Northern Pass interveners and opponents, Eversource staff, and lawyers - many lawyers - gathered in a big, rented room with custard-colored walls. And that’s where they will be every day until these hearings end, weeks from now.
Marty Honigberg, chairman of the Public Utilities Commission acknowledged the sprawl of this case at the hearings’ start.
“Normally at these things the chair reads from a memorandum that summarizes all that’s happened to get us to the point where we are at the beginning of the adjudicative hearings. We will not be reading that from that because it will take us all day – and everyone knows why we are here.”
The first witness at this hearing was a crucial one, Eversource’s New Hampshire President William Quinlan. For Quinlan, this day was divisible into two distinct parts. It opened with questions from two friendly interveners, the City of Berlin, and the electricians union. Both hope to benefit from Northern Pass’s promise of jobs, and that showed in the questioning.
"For the record, I’m Alan Raff representing the International Brotherhood of Electrical Workers. Thanks for coming Mr. Quinlan. Just some questions on jobs from the start. In your pre-file testimony dated October 16, 2015, you states that the project would create thousands of jobs. Is that correct?"
"Yes. That’s correct, yes. Approximately 2600 is our estimate," Quinlan responded.
"Thank you."
When it was Public counsel Tom Pappas’s turn with Quinlan, the tone was less friendly. Pappas challenged Quinlan in areas ranging from line burial.
"It is technologically feasible to construct the entire route underground? Is that right?"
"Yes that is correct."
Pappas also pressed Quinlan on Northern Pass’s timing in spreading money around the North Country – some in the form of donations, but also in the case of the Balsams resort, which backs the project, a loan.
"And are you aware that five days later, after the Balsams petitioned to intervene in this proceeding, February 10th, 2016, is when Eversource wired the two million dollars to the Balsams?"
"No. I’m not aware of date of the wiring."
How any of this may factor into the ruling of the site evaluation committee isn’t knowable. The committee’s job is to make sure Northern Pass has the capacity – financial and technical – to pull off the project. The committee is also charged with making sure projects don’t interfere with regional development or have “an unreasonable adverse affect” on aesthetics, historic sites, the natural environment and public health and safety.
These standards have been tweaked during the the years Northern Pass has been under debate.
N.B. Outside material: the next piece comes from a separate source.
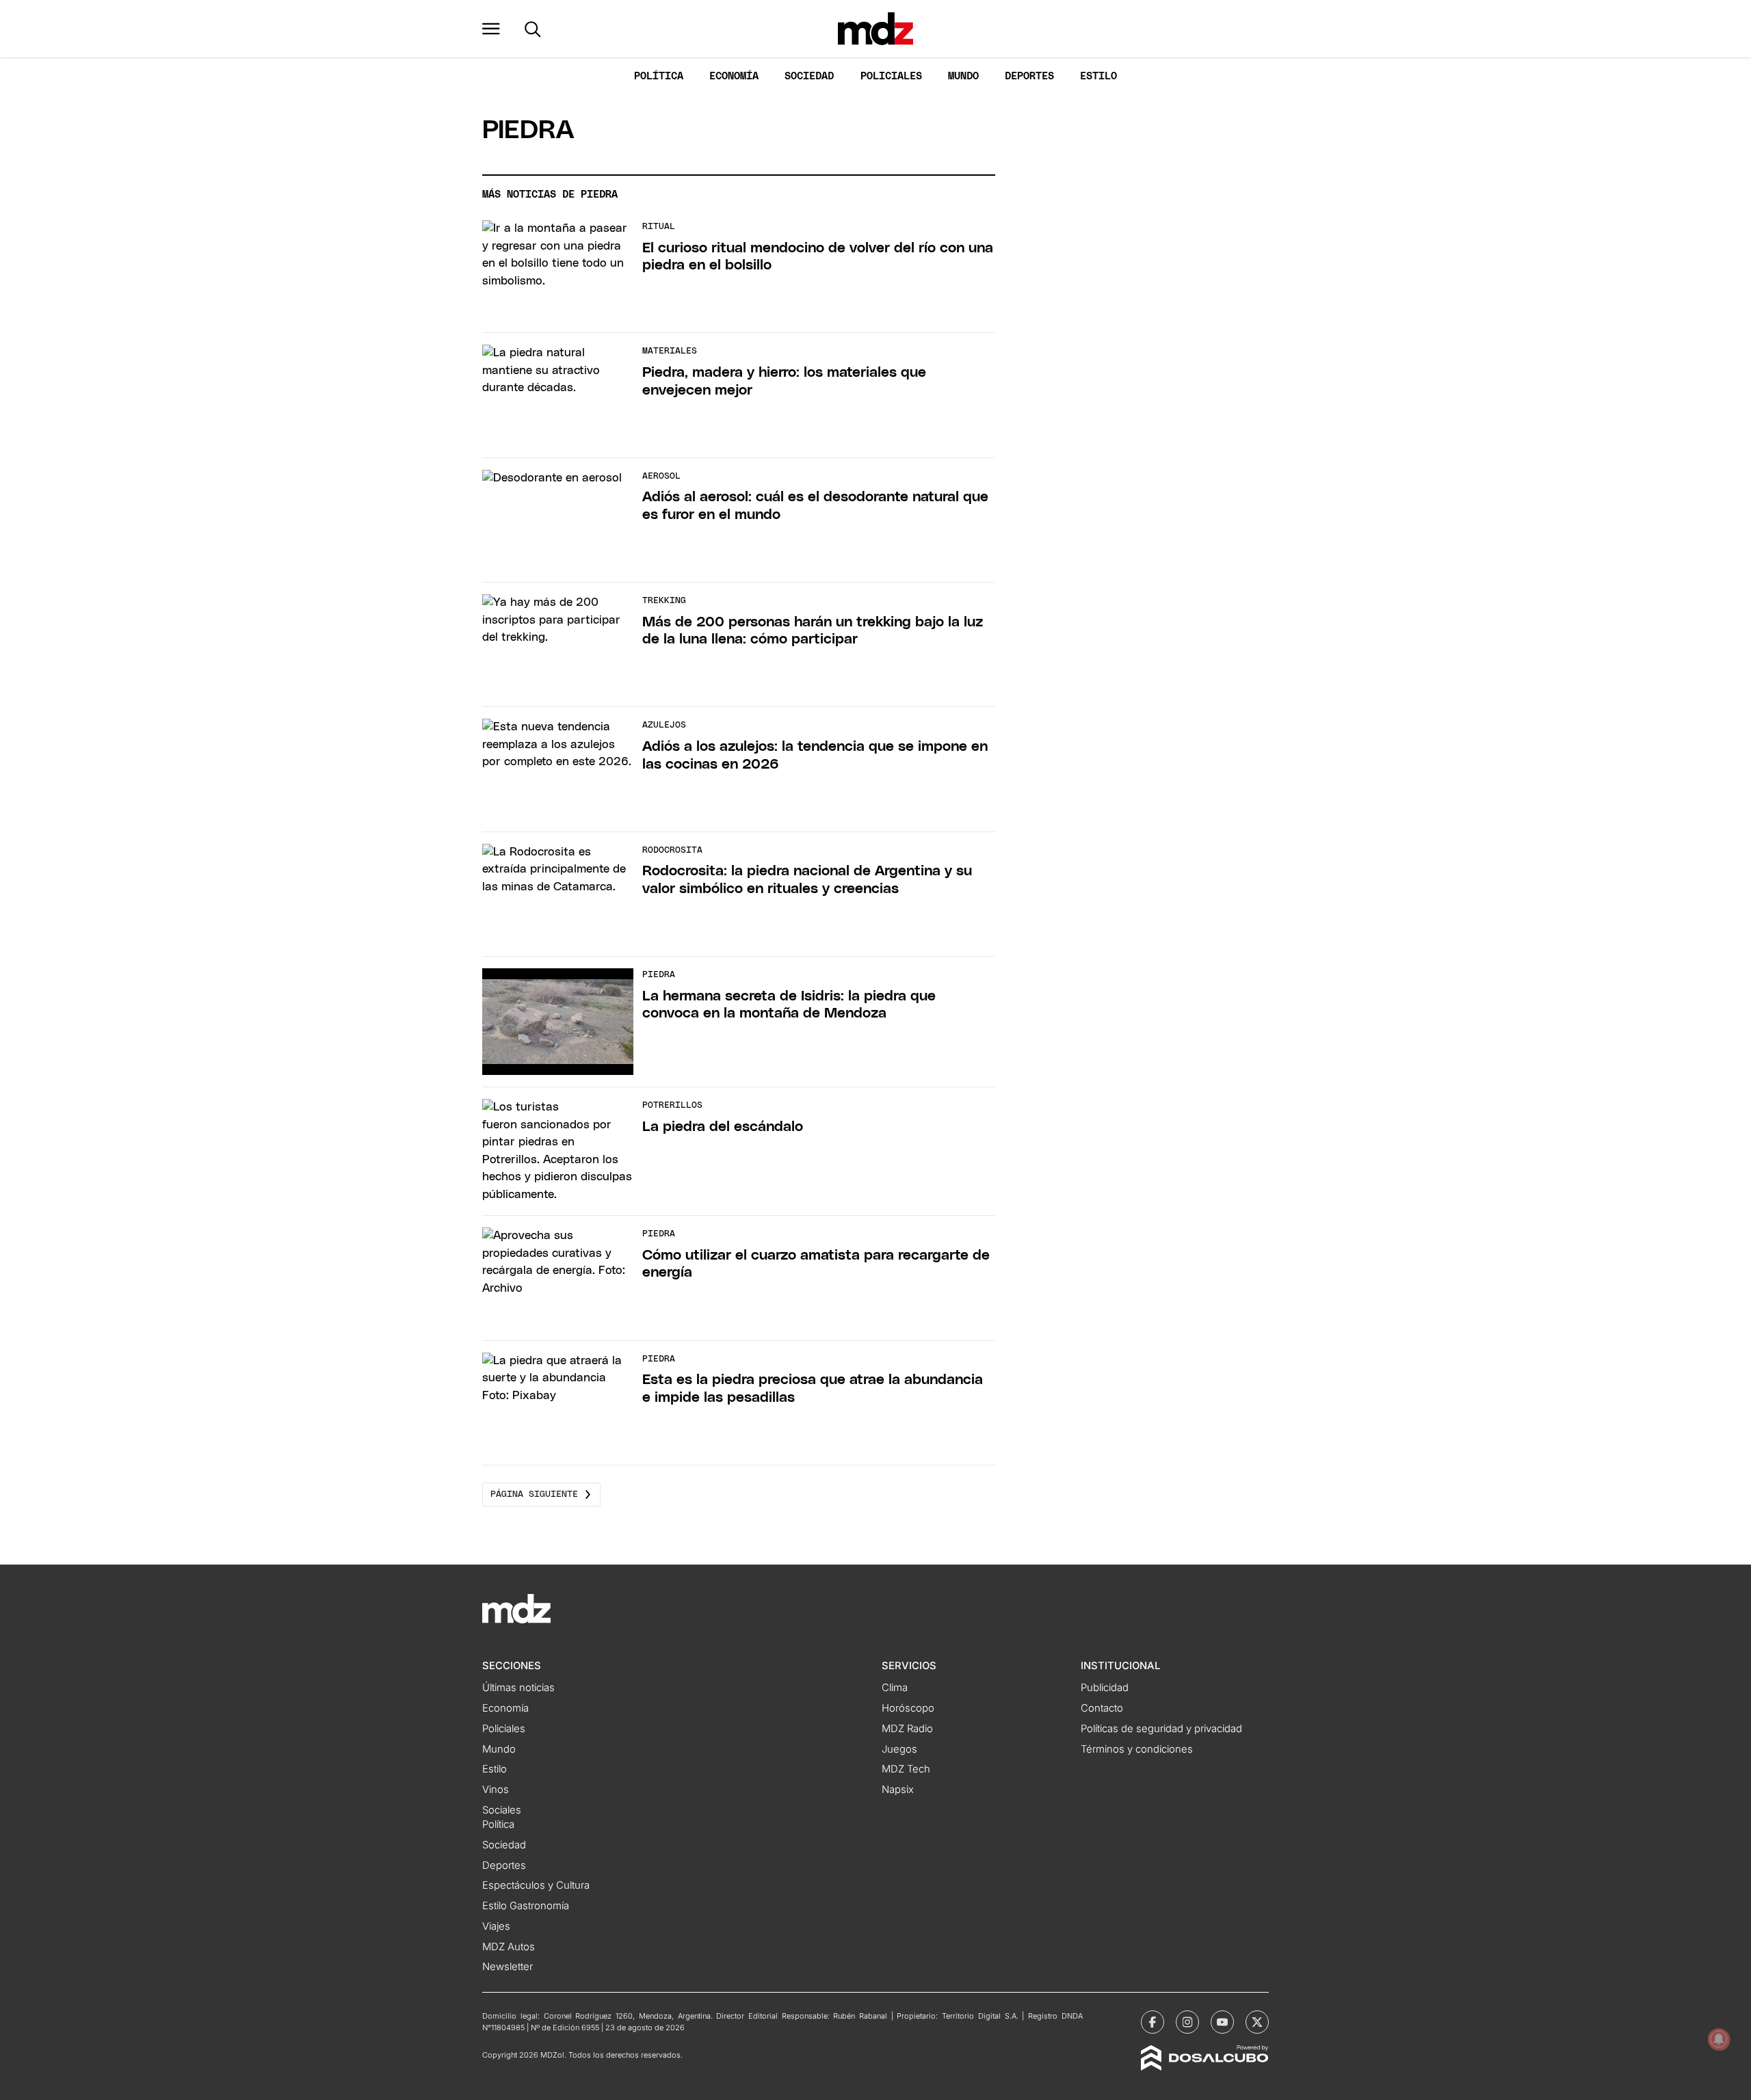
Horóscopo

The economy and energy market have changed too; when the project was proposed during the pit of the recession the promise of jobs was probably more potent than it is today. But during the same time period, more power plants have gone offline, which to backers of the project underscore its need.
Yet competing projects to import Candadian hydro-power into New England have also emerged.
Jack Savage of the Society for the Protection of New Hampshire Forests, a group that’s helped lead the fight against Northern Pass, says the battle over this project may seem entrenched, but this SEC hearing, regardless of final outcome, gives all sides an opportunity they’ve yet to have.
"We have finally come to a point where witnesses like Mr. Quinlan are under oath, and the interveners, whether you are for the project or against the project, are like the counsel for the public - trying to understand the truth behind the project. You can not only get an answer under oath, you can get a follow up question. And that’s an important part of it for the seven SEC members who have to ultimately make a decision."
That decision is a long ways off. First it will be weeks more testimony.